Observations pratiques sur la fabrication fes Huiles.


Section Première.

De la Récolte des graines à Huile.


Les semences, relativement à notre goût & à la qualité essentielle des huiles grasses, qui est la douceur & la suavité, ont un vice originel, je veux dire que, sortant du moulin, elles sont déjà âcres, & j’en ai indiqué la cause, ainsi que de leur saveur légèrement caustique.
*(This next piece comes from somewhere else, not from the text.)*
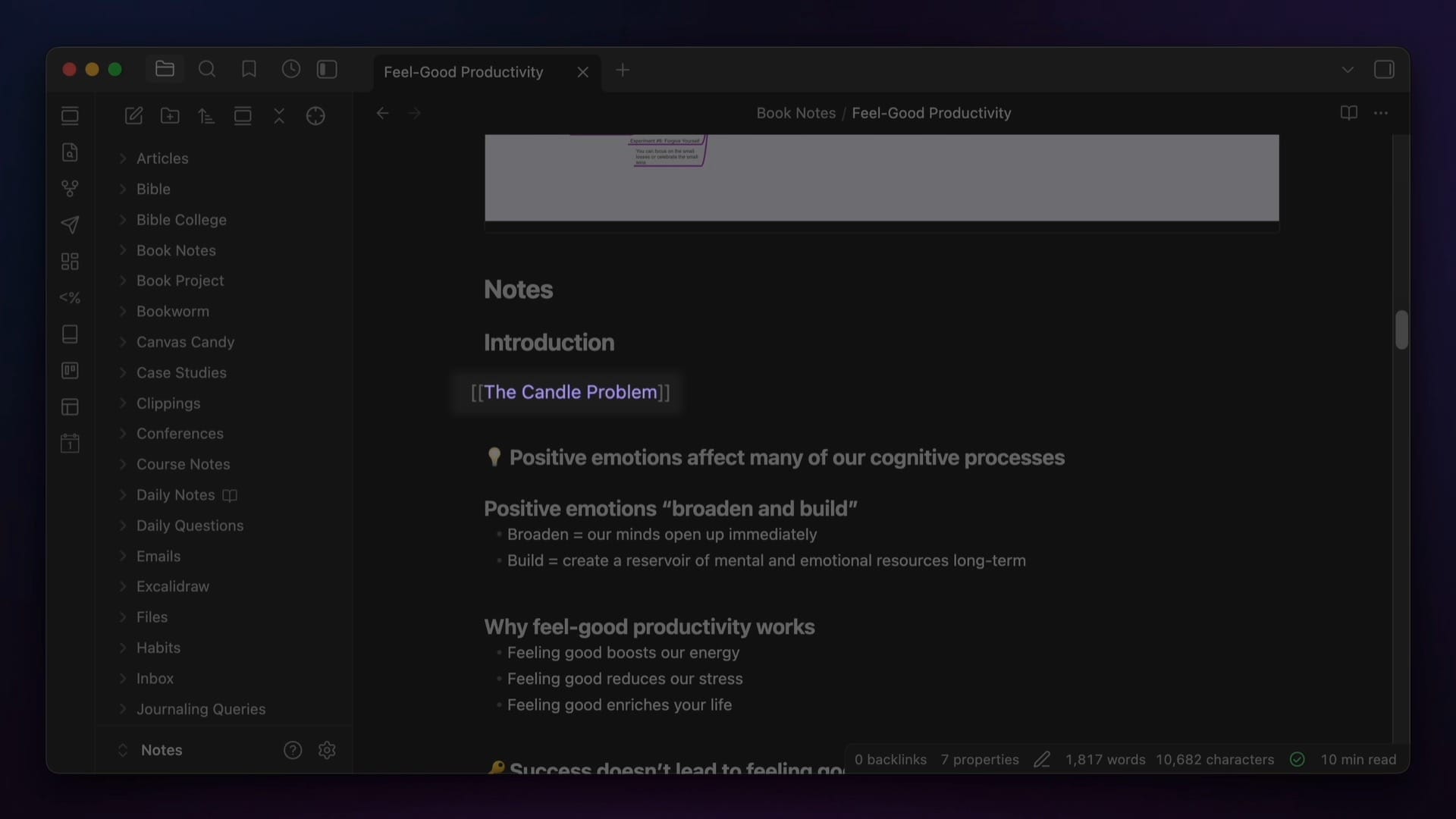Expand the Daily Notes folder
The height and width of the screenshot is (819, 1456).
(x=175, y=495)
Les mauvaises manipulations, suite ou de l’ignorance, ou de la paresse, ou des préjugés, ajoutent à ces vices naturels, & conduisent les huiles retirées des graines à une prompte & manifeste rancidité, & à une odeur détestable.

Si la graine n’est pas bien mûre quand on coupe la plante, les principes qui doivent former l’huile ne sont point dans leur perfection ; on en aura moins d’huile, elle sera plus mauvaise, & si elle n’est pas mûre, on n’en obtiendra point. Il faut cependant que la graine ne soit pas dans une si parfaite maturité qu’elle fasse craindre d’en perdre beaucoup en abattant la plante ; elle sera fauchée ou sciée, ou coupée dans un beau jour, étendue sur la terre pour qu’elle sèche parfaitement, ensuite mise en meule ou portée à sécher sous un hangar. Mais on aura soin de faire un lit de paille & un lit de plantes, pour que l’humidité ne s’y conserve pas ; car si ces plantes ne sont pas sèches, elles s’échauffent, pourrissent, communiquent une humidité corrompue & chaude à la semence ; le mucilage de la graine & même celui de l’huile, subit alors une altération qui le décompose en partie, ce qui rompt son état de combinaison avec le principe huileux éthéré.

Cet accident arrive aussi à la graine même quand elle n’est pas bien mûre & qu’elle est fermée humide. Cette graine est de la classe des substances végétales qui attirent &c retiennent l’humidité de l’air ; ce qui fait que cette semence est elle-même sujette à la rancidité, lorsqu’elle est gardée trop long-temps ou qu’elle l’est sans précaution ; telles sont toutes les semences émulsives, à moins qu’elles n’aient éprouvé la correction dont nous parlerons dans la suite.

Lorsque la graine est sèche, il est dangereux de lui enlever la coque qui la couvre, soit en froissant cette graine, soit en la faisant tomber de trop haut, soit enfin par d’autres causes quelconques ; alors son amande à nu & à découvert, rancit facilement & communique son mauvais goût à l’huile, & cette huile devient détestable s’il y a une certaine quantité de graines viciées.

J’ai passé ici très-légèrement sur la manière de récolter les graines, de les conserver, &c., afin d’éviter des répétitions. Il faut à ce sujet consulter l’article Chou, Chou-Colza, page 316, tome III, & ce que j’ai dit dans cet article s’applique en général à la conservation de toutes les graines destinées à donner de l’huile. J’ajouterai seulement que si on tarde plus de quatre ou cinq mois à porter la graine au moulin, (suivant la chaleur du climat), son mucilage sera si sec qu’il ne pourra pas se combiner avec l’huile.